(Saved data entries)
^^^^
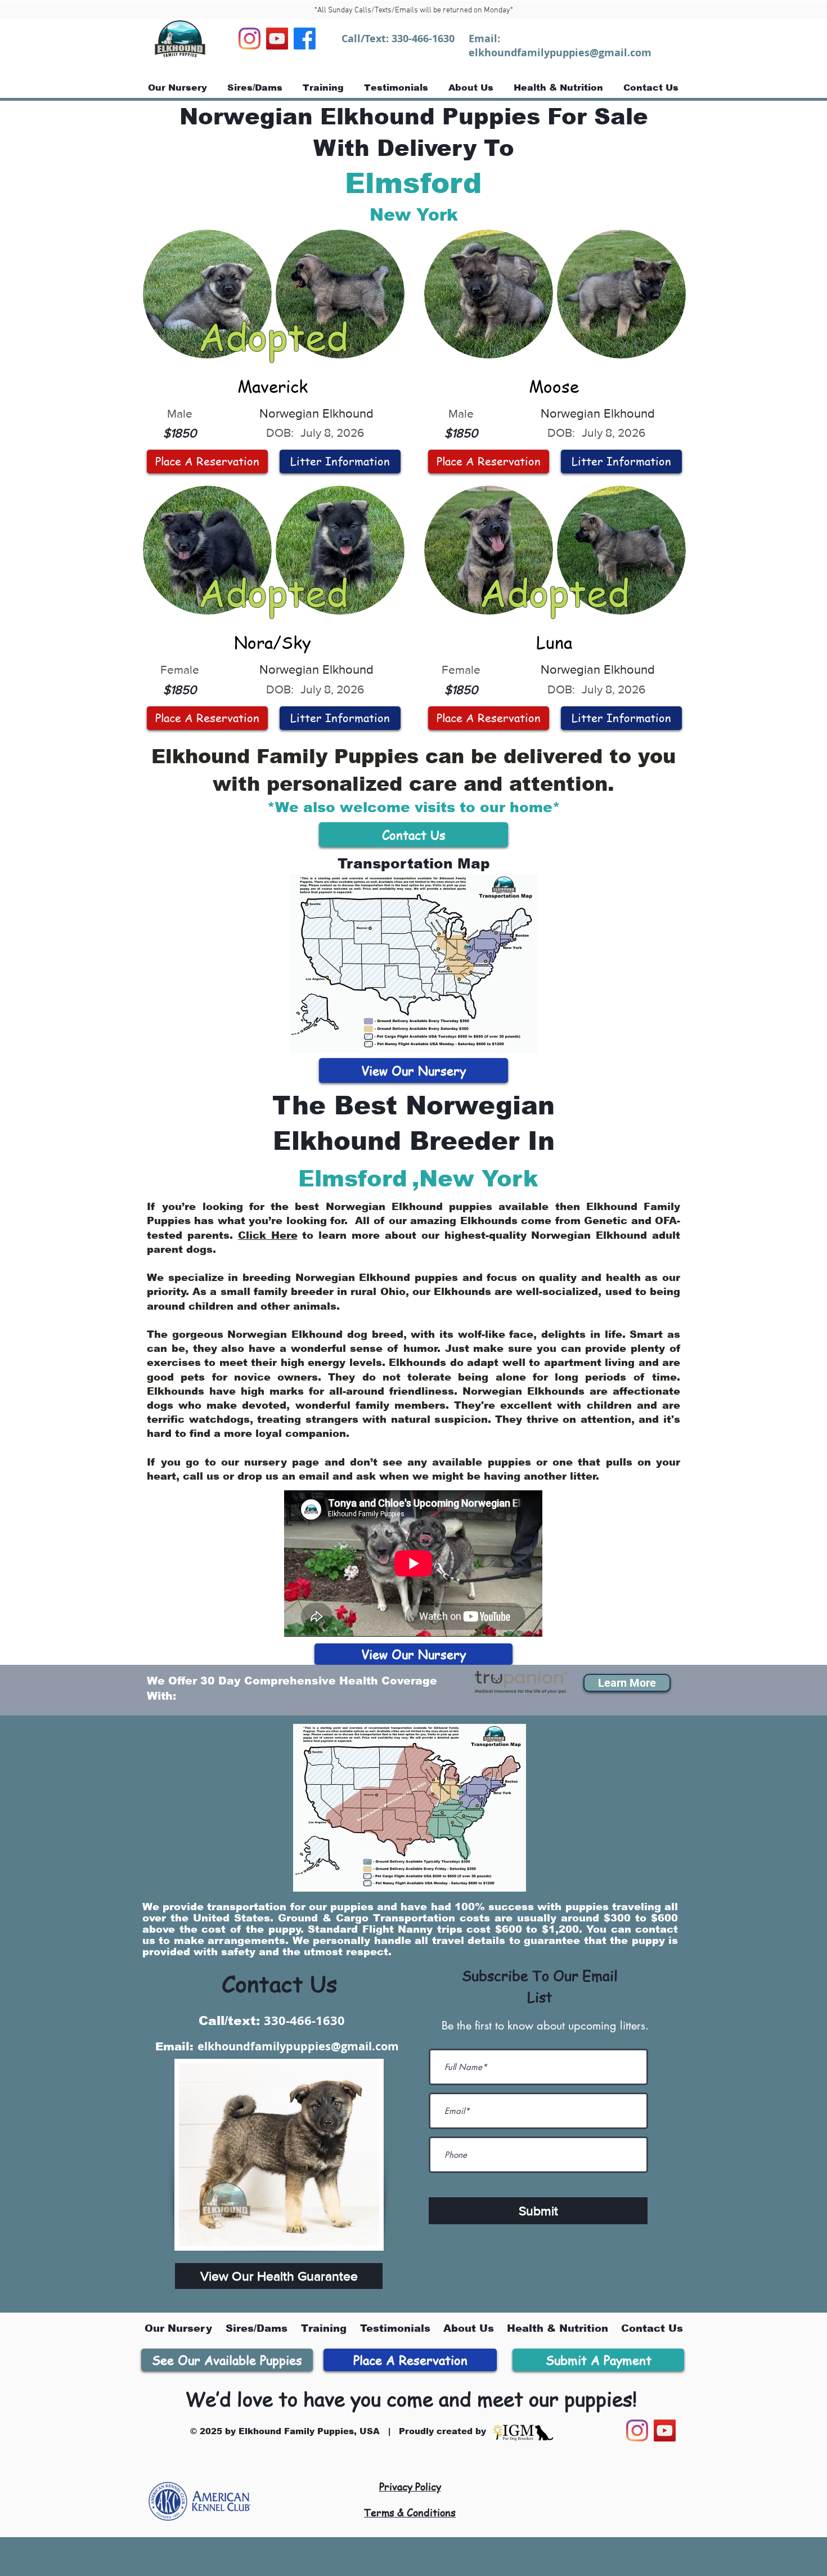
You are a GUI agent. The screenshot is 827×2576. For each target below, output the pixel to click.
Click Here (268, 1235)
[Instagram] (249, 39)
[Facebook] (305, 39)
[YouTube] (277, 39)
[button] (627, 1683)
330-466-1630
^^^^
- ACTIVITY
Each record above is to be copied out exactly; its pictures are not.

- ANSWER AREA
You are a GUI agent. The screenshot is 827×2576. For each target below, output the pixel to click.
Click Here (268, 1235)
[Instagram] (249, 39)
[Facebook] (305, 39)
[YouTube] (277, 39)
[button] (627, 1683)
330-466-1630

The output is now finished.